• Extracted material
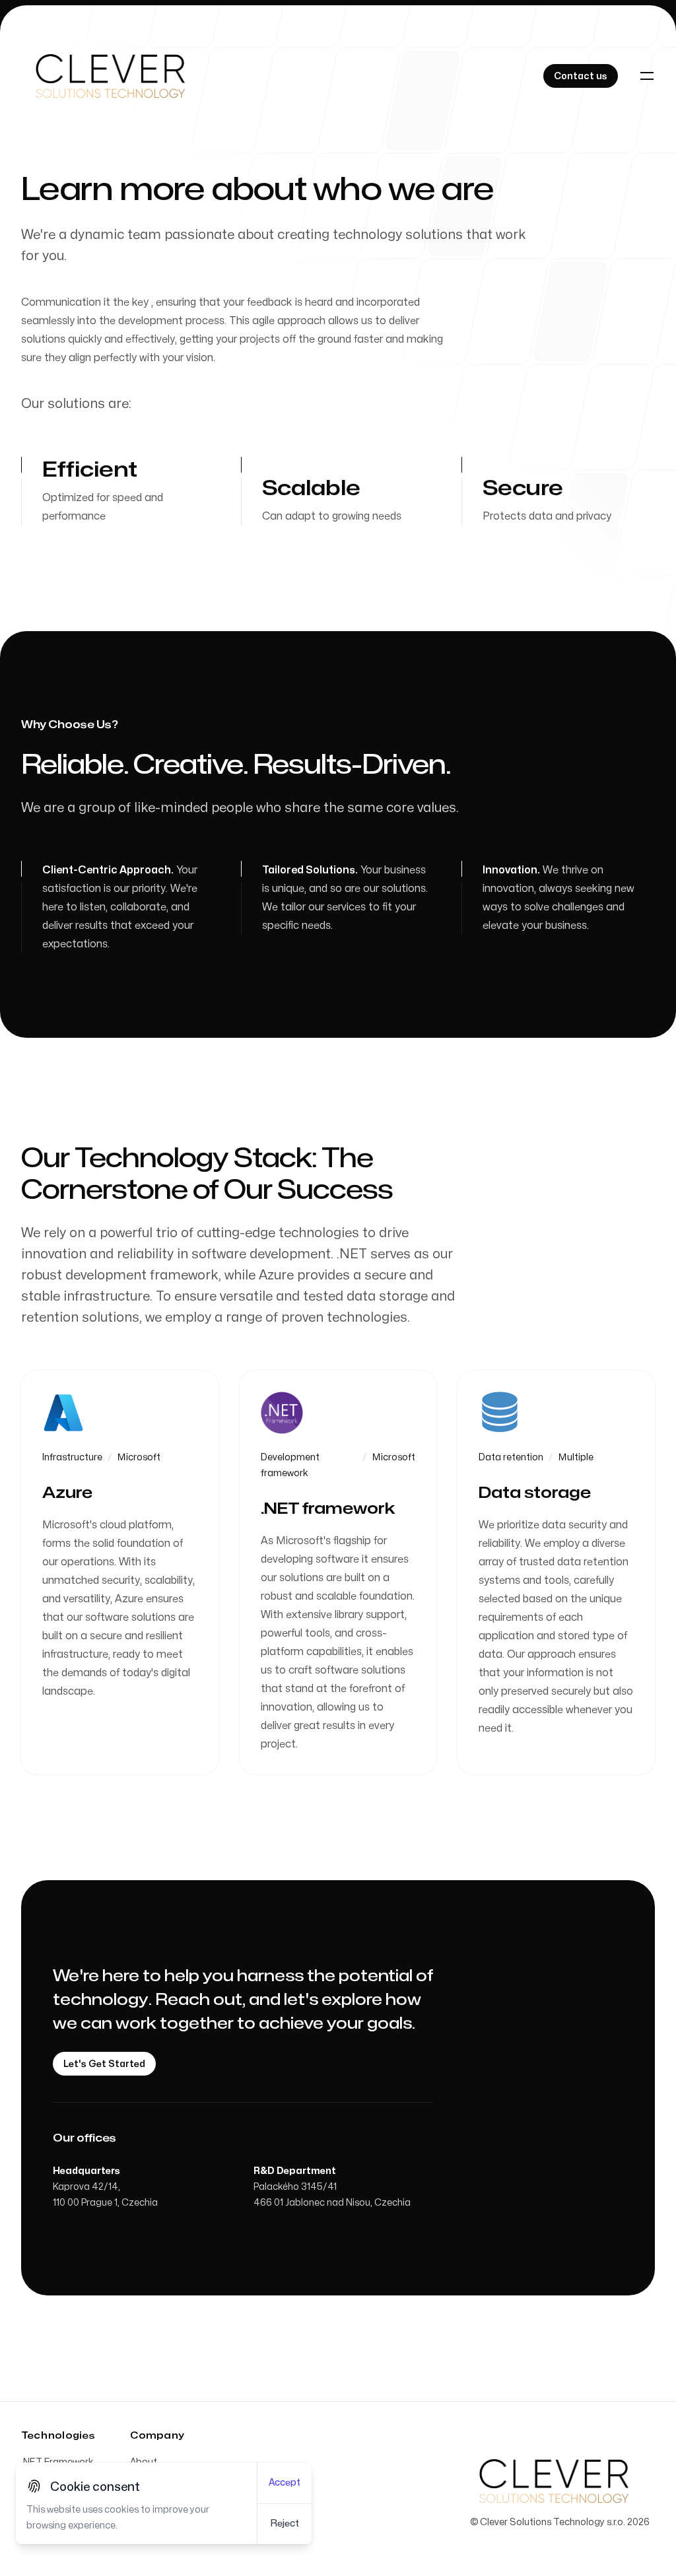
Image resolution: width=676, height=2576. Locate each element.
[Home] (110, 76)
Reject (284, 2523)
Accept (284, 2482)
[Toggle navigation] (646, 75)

• About this exercise
Without including any picture, write out the material above verbatim.

• Result
Image resolution: width=676, height=2576. Locate each element.
[Home] (110, 76)
Reject (284, 2523)
Accept (284, 2482)
[Toggle navigation] (646, 75)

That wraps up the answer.